▶ **PROBLEM STATEMENT**: Please write the next part of the lease excerpt below, starting right after its last sentence.

Landlord shall be responsible for the payment of any commission owed to the
Broker pursuant to a separate written commission agreement between landlord and
the Broker.

     20.24  Entire Agreement. This Lease constitutes the entire agreement
between the parties, and there are no binding agreements or representations
between the parties except as expressed herein. Tenant acknowledges that neither
Landlord nor landlord's Agents has made any legally binding representation or
warranty as to any matter except those expressly set forth herein, including any
warranty as to (i) whether the Premises may be used for Tenant's intended use
under exiting Law; (ii) the suitability of the Premises for the conduct of
Tenant's business; or (iii) the condition of any improvements. There are no oral
agreements between Landlord and Tenant affecting this Lease, and this Lease
supersedes and cancels any and all previous negotiations, arrangements,
brochures, agreements and understandings, if any, between Landlord and Tenant or
displayed by Landlord to Tenant with respect to the subject matter of this
Lease.

     20.25  Joint and Several Liability. If more than one person or entity is
named as tenant, the obligations imposed upon each shall be joint and several
and the act of or notice from, or notice or refund to, or the signature of, any
one or more of them shall be binding on all of them with respect to the tenancy
of this Lease, including, but not limited to, any renewal, extension,
termination or modification of this Lease.

     20.26  Quiet Enjoyment. Upon the observance and performance of all the
covenants, terms and conditions on Tenant's part to be observed and performed,
and subject to the other provisions of this Lease, Tenant shall peaceably and
quietly hold and enjoy the Premises for the Term without hindrance or
interruption by Landlord or any other person claiming by or through Landlord.

                                      30.

▶ **MATERIAL**:
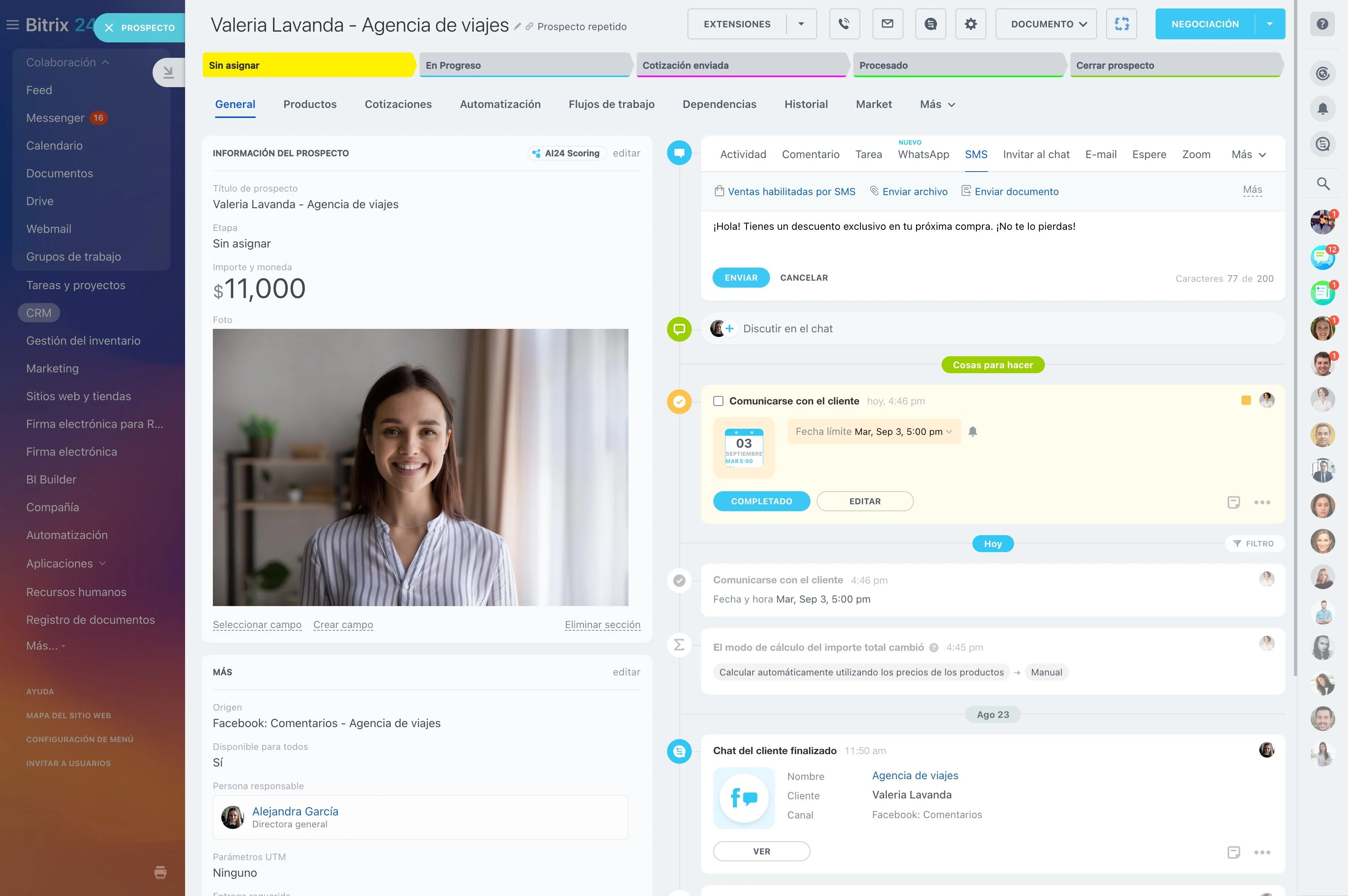Viewport: 1348px width, 896px height.
Task: Open the search magnifier in right sidebar
Action: 1322,184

▶ **ANSWER TO THE EXERCISE**:
<PAGE>

     20.27  Survival. All covenants of Landlord or Tenant which reasonably would
be intended to survive the expiration or sooner termination of this Lease,
including without limitation any warranty or indemnity hereunder, shall so
survive and continue to be binding upon and inure to the benefit of the
respective parties and their successors and assigns.

     20.28  Recording. Tenant shall not record this Lease without the prior
written consent of Landlord. Tenant, upon the request of Landlord, shall execute
and acknowledge a "short form" memorandum of this Lease for recording purposes.

     20.29  Counterparts. This Lease may be executed in one or more
counterparts, each of which shall constitute an original and all of which shall
be one and the same agreement.

     20.30  Agency, Partnership or Joint Venture. Nothing contained herein shall
be deemed or construed by the parties hereto, nor by any third party, as
creating the relationship of principal and agent or of partnership or of joint
venture by the parties hereto, it being understood and agreed that no provision
contained in this Lease or any acts of the parties hereto shall be deemed to
create any relationship other than the relationship of landlord and tenant.

     20.31  Merger. The voluntary or other surrender of this Lease by Tenant or
a mutual cancellation thereof or a termination by Landlord shall not work a
merger and shall, at the option of Landlord, terminate all or any existing
subtenancies or may, at the option of Landlord, operate as an assignment to
Landlord of any or all of such subtenancies.

     20.32  Required Consents. This Lease is conditioned upon written approval
hereto from Ground Lessor and Master Lessor within thirty (30) days after the
Effective Date. If Master Lessor and/or Ground Lessor refuses to consent to this
Lease, or if the thirty (30) day consent period expires, this Lease shall
terminate and neither party shall have any continuing obligation to the other
with respect to the Premises.

     20.33  Conditions Subsequent. The obligations of the parties are
conditioned on the following:

            20.33.1  The receipt within thirty (30) days of the Effective Date
of this Lease of the written consent of Ground Lessor and Master Lessor of the
transaction contemplated by this Lease. This condition is for the benefit of
Landlord and Tenant and, if this condition is not satisfied or waived by the
date noted, either Landlord or Tenant may terminate this Lease effective as of
the delivery of written notice to the other at any time before such consent is
received.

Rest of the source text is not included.